Just booked tickets to go see this tomorrow. Should bring back some nostalgic memories from seeing it when it first came to the cinemas...










Though there is an alternative version which is rather good...


----------



## DJ X-Ray (Sep 2, 2012)

Great films, my father in law worked on all three of em.
Looking forward to the 4th one.
Hope you enjoy it mate


----------



## LeadFarmer (Feb 23, 2011)

Thats interesting, he not R Attenborough is he?

When's the 4th due? Hope they do it properly and dont just make it a money spinner.


----------



## DJ X-Ray (Sep 2, 2012)

Lol, no he works behind the scenes as part of the set design. The next films due 2015 and I'm willing it to be good but we'll see


----------



## LeadFarmer (Feb 23, 2011)

Nice to see the original actors are in it:thumb:


----------



## LeadFarmer (Feb 23, 2011)

Twas every bit as good as expected. Sound was awesome in the imax screen:thumb:


----------



## sm81 (May 14, 2011)

Has anybody saw both of Jurassic world versions? Any advanced go to see 3D version?


----------



## Oldsparky (Jun 18, 2014)

Ridiculous plot full of holes parts of the story make no sense. But great fun and a very enjoyable movie.
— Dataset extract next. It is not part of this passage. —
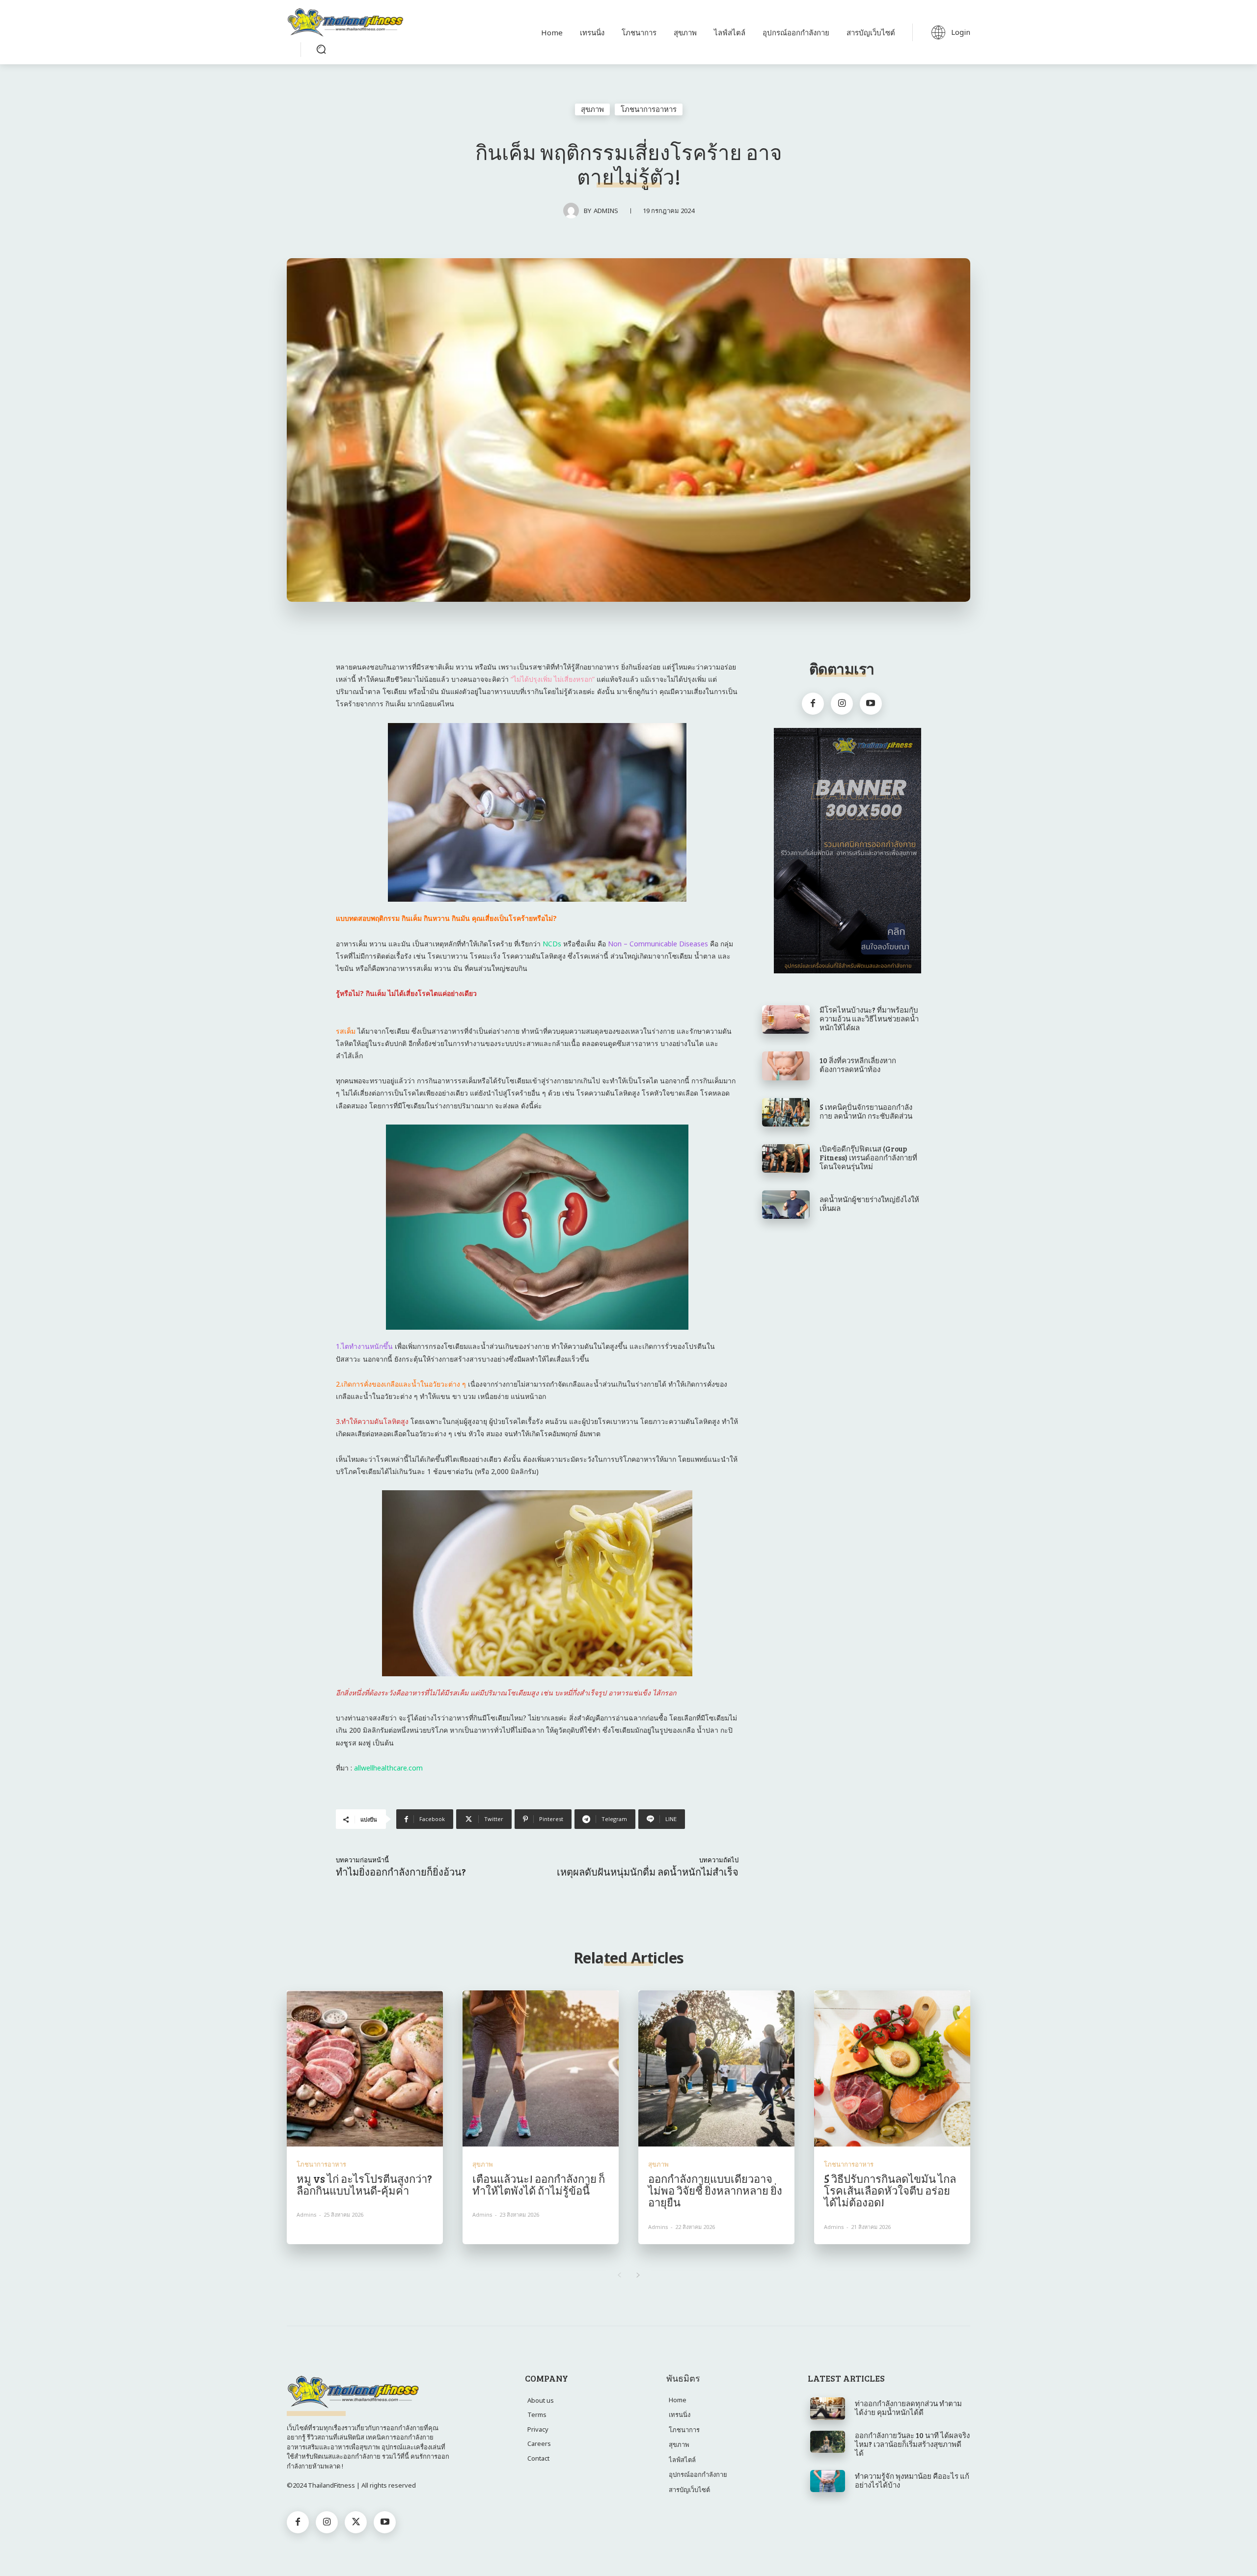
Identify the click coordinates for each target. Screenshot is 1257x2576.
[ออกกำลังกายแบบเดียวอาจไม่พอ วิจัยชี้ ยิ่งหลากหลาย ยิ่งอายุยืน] (716, 2068)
I wish I'd shelled out for imax


----------



## sm81 (May 14, 2011)

Oldsparky said:


> Ridiculous plot full of holes parts of the story make no sense. But great fun and a very enjoyable movie. I wish I'd shelled out for imax


Which one to go? 3D or 2D?


----------



## Oldsparky (Jun 18, 2014)

We saw 3d it was fine


----------



## sm81 (May 14, 2011)

Not to dark?


----------



## Oldsparky (Jun 18, 2014)

Not too bad tho of course didn't see the 2d to compare


----------